Gespeicherte Einträge =>
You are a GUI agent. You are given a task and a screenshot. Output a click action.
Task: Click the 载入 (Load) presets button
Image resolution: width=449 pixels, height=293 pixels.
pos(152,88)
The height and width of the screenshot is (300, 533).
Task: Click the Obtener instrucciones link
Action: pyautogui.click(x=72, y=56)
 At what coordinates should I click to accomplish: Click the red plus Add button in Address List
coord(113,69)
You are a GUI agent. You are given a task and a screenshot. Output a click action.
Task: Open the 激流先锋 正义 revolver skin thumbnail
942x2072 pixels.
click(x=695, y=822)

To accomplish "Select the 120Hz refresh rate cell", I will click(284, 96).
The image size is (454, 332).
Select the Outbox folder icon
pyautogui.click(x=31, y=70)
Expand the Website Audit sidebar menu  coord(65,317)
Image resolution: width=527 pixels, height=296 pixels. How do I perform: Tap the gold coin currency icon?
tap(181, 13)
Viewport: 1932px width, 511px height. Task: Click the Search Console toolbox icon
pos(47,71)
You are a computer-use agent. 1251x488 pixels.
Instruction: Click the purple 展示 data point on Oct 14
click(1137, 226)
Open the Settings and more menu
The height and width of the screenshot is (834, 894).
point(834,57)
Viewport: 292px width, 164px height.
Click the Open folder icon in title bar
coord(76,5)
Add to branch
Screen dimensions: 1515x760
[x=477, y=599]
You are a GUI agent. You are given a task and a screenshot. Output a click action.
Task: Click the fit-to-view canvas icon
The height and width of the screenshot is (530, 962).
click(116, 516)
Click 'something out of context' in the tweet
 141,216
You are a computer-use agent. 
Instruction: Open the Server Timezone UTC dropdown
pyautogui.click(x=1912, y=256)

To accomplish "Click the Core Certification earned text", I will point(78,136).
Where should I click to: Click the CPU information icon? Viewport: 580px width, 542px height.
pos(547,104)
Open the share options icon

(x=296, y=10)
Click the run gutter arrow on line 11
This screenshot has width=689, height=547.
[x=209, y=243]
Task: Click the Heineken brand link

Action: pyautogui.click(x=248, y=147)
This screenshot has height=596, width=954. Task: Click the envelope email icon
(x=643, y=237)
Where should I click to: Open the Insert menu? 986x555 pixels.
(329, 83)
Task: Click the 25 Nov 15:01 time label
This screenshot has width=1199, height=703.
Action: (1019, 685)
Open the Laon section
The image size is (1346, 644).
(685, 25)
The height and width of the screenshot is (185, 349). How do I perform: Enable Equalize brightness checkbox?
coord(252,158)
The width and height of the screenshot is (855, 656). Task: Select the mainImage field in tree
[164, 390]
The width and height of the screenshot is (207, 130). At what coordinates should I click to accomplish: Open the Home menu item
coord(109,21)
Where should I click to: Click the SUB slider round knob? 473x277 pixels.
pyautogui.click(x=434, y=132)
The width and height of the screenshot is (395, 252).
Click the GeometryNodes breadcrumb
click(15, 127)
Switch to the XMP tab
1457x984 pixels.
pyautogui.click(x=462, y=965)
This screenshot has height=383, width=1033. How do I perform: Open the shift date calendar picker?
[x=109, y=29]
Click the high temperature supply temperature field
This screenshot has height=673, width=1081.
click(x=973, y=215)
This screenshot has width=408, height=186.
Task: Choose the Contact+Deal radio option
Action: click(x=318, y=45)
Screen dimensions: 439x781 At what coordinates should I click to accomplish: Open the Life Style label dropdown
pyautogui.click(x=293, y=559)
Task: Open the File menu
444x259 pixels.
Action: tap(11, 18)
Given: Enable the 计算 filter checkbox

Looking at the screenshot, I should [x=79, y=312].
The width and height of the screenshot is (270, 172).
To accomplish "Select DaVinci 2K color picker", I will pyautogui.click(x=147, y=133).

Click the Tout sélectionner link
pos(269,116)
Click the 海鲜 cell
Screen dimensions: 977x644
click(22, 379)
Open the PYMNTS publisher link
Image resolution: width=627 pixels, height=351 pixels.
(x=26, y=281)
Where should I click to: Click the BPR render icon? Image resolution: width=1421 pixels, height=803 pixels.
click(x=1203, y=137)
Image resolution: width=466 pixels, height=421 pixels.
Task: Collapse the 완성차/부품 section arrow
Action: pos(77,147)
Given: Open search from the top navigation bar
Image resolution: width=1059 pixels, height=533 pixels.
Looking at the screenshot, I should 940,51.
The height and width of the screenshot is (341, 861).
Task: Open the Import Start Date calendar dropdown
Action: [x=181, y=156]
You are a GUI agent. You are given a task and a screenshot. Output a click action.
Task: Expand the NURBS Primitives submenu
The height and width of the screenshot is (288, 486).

AUFGABE =>
Schreiben Sie den Teil der Einträge unverändert ab, der mit der Zeile beginnt, die „Where should I click to: Click the BPR“ enthält, und bis zum Ende der Einträge reicht; beide Enden gehören dazu.

VOLLSTÄNDIGE LÖSUNG =>
Where should I click to: Click the BPR render icon? Image resolution: width=1421 pixels, height=803 pixels.
click(x=1203, y=137)
Image resolution: width=466 pixels, height=421 pixels.
Task: Collapse the 완성차/부품 section arrow
Action: pos(77,147)
Given: Open search from the top navigation bar
Image resolution: width=1059 pixels, height=533 pixels.
Looking at the screenshot, I should 940,51.
The height and width of the screenshot is (341, 861).
Task: Open the Import Start Date calendar dropdown
Action: [x=181, y=156]
You are a GUI agent. You are given a task and a screenshot. Output a click action.
Task: Expand the NURBS Primitives submenu
The height and width of the screenshot is (288, 486).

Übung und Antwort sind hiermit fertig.